● SUPPLIED MATERIAL:
○ ○ ○

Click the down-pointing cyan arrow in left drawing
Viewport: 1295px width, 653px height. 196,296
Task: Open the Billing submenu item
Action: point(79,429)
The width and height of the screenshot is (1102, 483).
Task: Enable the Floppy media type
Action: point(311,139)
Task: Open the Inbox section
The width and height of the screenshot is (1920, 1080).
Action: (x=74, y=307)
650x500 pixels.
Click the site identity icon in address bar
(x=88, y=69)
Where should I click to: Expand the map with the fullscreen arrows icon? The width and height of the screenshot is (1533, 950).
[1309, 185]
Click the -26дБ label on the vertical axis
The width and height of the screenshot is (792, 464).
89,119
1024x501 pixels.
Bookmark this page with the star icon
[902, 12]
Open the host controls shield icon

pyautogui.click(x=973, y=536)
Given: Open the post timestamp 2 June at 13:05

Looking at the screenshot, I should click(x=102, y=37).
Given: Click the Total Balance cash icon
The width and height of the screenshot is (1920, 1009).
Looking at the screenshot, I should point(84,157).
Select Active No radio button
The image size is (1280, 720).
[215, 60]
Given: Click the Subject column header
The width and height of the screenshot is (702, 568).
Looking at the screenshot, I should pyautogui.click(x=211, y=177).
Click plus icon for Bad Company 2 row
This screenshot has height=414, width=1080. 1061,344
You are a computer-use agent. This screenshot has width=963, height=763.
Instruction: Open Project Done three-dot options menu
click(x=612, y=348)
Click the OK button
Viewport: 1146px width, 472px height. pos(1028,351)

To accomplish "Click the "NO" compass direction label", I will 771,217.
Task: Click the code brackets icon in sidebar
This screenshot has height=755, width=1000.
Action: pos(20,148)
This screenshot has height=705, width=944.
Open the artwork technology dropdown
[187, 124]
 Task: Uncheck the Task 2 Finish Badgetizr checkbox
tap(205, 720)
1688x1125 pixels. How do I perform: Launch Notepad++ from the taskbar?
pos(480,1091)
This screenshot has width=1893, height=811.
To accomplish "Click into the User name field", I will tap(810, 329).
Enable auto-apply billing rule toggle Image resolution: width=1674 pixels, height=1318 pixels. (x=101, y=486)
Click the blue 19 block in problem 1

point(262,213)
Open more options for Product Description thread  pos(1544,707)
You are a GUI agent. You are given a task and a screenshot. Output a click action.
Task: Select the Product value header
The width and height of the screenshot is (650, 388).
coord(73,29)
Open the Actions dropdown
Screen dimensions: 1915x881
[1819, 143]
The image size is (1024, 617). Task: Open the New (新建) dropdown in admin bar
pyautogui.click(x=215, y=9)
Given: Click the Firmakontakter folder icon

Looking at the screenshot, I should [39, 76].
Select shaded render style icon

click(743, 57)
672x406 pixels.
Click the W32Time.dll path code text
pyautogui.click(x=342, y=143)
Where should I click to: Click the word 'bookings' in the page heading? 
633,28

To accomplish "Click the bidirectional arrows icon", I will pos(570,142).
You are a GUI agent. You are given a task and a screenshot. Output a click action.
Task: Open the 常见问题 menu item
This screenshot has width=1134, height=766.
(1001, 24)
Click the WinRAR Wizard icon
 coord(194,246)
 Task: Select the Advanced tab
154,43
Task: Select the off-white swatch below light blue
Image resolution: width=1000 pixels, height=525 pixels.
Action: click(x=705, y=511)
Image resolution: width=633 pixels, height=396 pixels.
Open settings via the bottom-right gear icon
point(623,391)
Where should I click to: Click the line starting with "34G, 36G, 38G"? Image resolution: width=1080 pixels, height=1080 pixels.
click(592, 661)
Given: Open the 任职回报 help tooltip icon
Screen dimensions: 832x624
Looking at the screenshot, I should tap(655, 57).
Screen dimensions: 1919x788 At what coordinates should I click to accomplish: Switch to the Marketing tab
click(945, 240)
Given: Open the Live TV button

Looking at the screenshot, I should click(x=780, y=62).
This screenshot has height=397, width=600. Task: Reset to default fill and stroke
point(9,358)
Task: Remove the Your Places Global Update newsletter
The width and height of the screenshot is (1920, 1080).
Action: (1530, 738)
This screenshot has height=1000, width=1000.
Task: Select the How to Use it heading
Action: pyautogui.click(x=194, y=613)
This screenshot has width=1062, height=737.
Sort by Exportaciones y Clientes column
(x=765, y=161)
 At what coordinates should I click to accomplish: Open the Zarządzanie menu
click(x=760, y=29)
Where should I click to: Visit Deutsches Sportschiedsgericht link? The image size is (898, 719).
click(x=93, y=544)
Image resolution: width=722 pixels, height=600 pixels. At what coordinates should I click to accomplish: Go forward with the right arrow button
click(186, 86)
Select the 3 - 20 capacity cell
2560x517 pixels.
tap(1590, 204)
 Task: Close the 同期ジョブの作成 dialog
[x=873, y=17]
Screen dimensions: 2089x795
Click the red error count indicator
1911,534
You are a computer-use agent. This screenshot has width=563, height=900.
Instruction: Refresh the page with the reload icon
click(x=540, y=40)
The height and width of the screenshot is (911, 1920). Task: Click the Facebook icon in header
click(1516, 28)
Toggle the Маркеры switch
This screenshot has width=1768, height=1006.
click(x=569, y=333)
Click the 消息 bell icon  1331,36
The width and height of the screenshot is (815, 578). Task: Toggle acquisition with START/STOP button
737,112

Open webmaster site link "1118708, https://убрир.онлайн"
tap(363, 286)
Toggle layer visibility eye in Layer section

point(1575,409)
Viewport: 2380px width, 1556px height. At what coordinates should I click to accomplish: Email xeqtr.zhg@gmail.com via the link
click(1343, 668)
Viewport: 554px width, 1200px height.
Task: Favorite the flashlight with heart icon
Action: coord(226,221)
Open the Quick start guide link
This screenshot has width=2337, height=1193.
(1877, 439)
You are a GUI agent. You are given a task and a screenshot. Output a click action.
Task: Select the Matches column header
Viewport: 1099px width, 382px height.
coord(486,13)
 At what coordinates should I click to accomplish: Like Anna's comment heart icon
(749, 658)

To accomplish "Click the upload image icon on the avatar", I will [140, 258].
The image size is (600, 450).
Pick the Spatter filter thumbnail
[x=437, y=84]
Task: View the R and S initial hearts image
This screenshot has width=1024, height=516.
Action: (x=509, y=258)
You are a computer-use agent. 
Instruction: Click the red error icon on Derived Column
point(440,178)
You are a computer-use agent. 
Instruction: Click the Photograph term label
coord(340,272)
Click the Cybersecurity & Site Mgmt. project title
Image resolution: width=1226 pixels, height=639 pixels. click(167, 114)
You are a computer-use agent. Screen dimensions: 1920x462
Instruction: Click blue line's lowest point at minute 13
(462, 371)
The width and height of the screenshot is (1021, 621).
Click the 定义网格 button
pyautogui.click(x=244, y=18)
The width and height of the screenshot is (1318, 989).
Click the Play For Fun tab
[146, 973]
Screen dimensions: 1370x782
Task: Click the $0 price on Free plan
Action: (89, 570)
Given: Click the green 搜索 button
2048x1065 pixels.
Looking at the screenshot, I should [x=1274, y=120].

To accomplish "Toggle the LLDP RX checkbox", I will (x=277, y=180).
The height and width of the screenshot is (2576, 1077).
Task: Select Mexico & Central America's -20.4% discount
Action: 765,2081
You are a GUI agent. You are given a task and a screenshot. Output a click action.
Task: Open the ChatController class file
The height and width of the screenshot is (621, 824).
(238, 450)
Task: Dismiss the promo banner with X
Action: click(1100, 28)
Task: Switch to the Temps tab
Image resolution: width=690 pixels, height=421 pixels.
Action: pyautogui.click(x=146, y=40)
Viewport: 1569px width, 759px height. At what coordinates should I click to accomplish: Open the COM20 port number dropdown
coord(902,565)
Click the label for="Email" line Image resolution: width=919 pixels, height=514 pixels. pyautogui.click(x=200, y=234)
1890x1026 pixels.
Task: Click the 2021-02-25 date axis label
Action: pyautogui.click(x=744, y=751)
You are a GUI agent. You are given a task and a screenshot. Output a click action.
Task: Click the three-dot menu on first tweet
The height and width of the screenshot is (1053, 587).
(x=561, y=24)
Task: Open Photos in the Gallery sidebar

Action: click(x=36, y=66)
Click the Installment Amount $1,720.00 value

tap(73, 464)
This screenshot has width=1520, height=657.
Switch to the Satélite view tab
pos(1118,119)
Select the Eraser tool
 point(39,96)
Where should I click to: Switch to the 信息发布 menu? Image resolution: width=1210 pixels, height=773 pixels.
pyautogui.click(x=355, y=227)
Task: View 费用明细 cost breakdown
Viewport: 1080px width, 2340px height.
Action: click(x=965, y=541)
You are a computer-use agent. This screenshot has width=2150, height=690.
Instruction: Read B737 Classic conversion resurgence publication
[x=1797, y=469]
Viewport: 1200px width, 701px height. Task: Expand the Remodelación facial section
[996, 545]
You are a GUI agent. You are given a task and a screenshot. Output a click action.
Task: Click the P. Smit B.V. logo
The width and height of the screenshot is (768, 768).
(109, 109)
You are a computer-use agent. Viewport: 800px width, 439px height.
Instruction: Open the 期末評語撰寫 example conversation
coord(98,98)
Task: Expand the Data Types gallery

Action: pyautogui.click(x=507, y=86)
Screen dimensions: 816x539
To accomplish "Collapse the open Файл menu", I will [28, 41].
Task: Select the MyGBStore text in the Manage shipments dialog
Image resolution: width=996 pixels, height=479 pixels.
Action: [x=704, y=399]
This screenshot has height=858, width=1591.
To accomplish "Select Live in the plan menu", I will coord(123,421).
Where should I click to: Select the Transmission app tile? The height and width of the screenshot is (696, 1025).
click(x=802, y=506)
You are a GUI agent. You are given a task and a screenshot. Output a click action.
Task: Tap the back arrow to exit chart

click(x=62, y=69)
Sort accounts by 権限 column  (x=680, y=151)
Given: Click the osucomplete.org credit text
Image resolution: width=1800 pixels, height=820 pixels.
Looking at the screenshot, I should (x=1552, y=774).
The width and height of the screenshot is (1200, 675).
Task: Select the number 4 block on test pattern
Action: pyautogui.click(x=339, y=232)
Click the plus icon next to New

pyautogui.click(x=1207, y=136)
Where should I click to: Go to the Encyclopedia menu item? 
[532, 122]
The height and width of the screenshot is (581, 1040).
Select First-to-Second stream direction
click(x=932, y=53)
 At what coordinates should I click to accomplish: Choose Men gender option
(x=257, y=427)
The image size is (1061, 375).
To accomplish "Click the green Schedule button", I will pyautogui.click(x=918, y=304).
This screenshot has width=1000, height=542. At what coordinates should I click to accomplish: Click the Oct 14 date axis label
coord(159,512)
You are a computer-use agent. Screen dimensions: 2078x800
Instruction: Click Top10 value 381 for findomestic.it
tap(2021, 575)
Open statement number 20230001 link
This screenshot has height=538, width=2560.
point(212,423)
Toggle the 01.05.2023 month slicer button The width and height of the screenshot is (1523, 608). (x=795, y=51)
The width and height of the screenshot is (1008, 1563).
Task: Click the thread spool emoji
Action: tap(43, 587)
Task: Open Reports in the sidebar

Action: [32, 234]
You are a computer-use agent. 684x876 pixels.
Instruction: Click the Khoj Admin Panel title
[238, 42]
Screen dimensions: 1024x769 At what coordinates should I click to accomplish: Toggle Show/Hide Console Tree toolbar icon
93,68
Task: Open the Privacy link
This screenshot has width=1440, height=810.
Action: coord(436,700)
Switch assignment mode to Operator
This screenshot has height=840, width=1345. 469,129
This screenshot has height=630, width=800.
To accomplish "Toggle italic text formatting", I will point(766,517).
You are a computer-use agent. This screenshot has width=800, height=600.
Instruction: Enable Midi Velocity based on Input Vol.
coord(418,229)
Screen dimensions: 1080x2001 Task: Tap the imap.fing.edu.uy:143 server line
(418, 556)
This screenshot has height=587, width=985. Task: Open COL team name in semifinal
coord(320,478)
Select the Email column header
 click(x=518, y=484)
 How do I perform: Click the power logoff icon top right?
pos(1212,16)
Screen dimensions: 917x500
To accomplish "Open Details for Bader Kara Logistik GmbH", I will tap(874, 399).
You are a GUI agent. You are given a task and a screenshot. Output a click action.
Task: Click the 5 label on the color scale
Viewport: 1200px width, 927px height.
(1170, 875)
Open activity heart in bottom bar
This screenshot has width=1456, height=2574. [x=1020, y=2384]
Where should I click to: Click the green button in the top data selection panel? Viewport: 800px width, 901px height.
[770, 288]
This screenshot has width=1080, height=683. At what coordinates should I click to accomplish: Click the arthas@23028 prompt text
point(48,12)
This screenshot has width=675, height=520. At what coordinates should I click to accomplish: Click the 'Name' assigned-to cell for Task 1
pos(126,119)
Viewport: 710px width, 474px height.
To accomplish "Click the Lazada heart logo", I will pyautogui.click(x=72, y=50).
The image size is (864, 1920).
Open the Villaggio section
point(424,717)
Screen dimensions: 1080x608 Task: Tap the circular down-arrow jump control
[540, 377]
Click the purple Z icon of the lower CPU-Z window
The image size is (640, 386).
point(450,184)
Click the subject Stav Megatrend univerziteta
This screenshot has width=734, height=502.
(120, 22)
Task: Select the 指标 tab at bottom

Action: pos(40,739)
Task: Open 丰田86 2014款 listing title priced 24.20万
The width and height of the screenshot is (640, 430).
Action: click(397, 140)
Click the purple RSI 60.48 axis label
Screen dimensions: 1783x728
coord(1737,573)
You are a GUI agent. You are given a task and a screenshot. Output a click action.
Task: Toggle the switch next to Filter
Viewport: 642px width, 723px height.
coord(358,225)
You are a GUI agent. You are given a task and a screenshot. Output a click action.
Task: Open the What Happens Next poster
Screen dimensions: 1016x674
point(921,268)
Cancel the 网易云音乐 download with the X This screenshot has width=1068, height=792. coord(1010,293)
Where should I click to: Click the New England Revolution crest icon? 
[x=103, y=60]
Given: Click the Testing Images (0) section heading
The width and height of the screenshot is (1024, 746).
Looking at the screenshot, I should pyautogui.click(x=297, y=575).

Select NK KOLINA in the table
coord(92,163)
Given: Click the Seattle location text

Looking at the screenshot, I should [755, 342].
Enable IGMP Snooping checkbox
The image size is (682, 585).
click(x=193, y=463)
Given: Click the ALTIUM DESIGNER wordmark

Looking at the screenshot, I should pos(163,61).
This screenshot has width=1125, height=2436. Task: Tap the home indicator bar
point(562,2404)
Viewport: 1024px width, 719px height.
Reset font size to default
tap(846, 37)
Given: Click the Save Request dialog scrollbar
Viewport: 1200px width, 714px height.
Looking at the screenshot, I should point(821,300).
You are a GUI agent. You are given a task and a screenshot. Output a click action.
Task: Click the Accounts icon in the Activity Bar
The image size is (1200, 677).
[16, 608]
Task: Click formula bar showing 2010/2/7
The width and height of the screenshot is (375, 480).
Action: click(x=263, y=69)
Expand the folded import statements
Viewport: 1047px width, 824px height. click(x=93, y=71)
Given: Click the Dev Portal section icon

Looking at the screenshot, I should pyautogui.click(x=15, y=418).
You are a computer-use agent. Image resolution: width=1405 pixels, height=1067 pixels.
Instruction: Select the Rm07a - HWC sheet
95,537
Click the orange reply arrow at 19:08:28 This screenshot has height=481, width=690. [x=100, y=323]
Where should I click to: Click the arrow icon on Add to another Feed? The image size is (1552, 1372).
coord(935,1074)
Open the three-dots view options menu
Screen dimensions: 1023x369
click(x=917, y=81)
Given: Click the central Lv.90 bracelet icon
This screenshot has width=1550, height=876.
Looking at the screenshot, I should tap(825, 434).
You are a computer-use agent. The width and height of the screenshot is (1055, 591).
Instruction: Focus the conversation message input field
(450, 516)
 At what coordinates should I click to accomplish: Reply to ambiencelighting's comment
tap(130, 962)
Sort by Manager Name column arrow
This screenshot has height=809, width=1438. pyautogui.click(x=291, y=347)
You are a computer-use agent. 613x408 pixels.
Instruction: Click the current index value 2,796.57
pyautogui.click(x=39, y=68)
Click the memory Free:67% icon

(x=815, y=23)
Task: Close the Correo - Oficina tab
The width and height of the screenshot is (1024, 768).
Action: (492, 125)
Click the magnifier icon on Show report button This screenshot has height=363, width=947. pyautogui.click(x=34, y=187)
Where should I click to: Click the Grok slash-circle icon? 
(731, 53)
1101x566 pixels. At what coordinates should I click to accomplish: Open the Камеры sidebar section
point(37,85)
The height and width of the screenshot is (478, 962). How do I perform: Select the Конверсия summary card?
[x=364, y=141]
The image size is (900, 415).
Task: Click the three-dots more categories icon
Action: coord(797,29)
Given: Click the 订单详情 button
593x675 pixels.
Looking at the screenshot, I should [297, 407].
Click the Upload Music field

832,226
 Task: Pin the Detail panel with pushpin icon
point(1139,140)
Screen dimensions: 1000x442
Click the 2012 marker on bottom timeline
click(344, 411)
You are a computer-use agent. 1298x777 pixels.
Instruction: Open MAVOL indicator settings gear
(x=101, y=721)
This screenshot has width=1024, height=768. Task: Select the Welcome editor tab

○ ○ ○

● WORK ITEM: Retype, exactly as written, everything from the first line of the data above through the line containing "650x500 pixels.". Nothing else should appear.

● COMPLETED TASK:
Click the down-pointing cyan arrow in left drawing
Viewport: 1295px width, 653px height. 196,296
Task: Open the Billing submenu item
Action: point(79,429)
The width and height of the screenshot is (1102, 483).
Task: Enable the Floppy media type
Action: point(311,139)
Task: Open the Inbox section
The width and height of the screenshot is (1920, 1080).
Action: (x=74, y=307)
650x500 pixels.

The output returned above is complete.